The cap pin along with other military equipment were stumbled upon by a roadworks team close to the Ulster Tower at Thiepval Wood.

The tower was built as a lasting tribute to the sacrifice of the men from Ulster who gave their lives during the Great War.

It stands on what was Germany's front line during the Battle of the Somme, which lasted from July to November 1916.

On July 1,1916, 36th Ulster Division made up of several regiments, made its historic charge opposite Thiepval Wood.

The division was tasked with taking a German fortification called the Schwaben Redoubt.

They joined Australian, English, Scots, South African, Welsh, and other Imperial forces in the attack and also fought alongside French and French-African troops.

The 36th was devastated in the assault, suffering more than 5,000 casualties – 2,069 of whom were killed in 48 hours.

The remains found last Thursday led experts to believe the serviceman had been blasted by a mortar shell.

During the excavations, the bucket of a digger struck what is believed to have been a German gas shell.

The area had to be evacuated after the digger ruptured the shell and caused a gas cloud explosion.

The area was preserved and the remains covered while Bob Thompson from the Commonwealth War Graves Commission (CWGC) in Thiepval was called.

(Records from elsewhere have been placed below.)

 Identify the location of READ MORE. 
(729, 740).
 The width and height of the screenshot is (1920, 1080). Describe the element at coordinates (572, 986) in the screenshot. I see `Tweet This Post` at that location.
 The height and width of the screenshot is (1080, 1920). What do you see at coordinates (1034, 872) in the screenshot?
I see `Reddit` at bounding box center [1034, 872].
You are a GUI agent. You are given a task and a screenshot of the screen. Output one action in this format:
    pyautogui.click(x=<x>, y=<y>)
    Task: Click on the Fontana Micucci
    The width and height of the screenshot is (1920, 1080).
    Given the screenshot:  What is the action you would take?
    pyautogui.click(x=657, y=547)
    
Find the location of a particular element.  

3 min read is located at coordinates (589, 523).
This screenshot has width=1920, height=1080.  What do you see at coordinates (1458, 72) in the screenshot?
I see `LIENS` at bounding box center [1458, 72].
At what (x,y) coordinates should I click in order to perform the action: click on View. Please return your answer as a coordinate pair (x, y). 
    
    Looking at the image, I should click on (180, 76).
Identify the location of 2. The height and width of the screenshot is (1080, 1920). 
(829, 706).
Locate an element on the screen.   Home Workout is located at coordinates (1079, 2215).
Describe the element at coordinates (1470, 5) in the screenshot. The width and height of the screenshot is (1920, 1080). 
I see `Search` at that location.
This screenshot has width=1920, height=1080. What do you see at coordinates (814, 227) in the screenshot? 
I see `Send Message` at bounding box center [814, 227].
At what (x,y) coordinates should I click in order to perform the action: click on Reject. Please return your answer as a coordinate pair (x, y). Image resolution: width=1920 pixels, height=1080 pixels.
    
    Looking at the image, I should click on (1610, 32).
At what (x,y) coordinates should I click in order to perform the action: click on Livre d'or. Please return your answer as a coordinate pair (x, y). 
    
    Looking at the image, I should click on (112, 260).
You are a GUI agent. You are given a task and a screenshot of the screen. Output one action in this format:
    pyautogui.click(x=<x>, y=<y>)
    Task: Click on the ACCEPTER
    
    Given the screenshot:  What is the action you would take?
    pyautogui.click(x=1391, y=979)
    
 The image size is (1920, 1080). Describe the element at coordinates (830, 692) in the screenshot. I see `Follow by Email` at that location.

"All necessary steps were put in place to recover the remains, which were treated with the utmost respect ," a spokesman said.

The Somme Association is assisting the CWGC in identifying the remains.

The Somme left Ulster, Ireland and leaders in Britain with an enduring legacy, with the battle becoming for unionists a symbol of commitment to Britain.

Work is ongoing in the Thiepval area of the Somme in preparation for events surrounding the centenary of the Great War.

BACKGROUND

The Ulster Tower is a memorial to the men of the 36th (Ulster) Division who fought in World War One.

The memorial was officially opened on November 19, 1921 and is a very close copy of Helen's Tower, which stands in the grounds of the Clandeboye Estate near Bangor. Many of the men of the Ulster Division trained in the estate before moving to England and then France early in 1916.

The tower is staffed by members of the Somme Association, which is based in Belfast.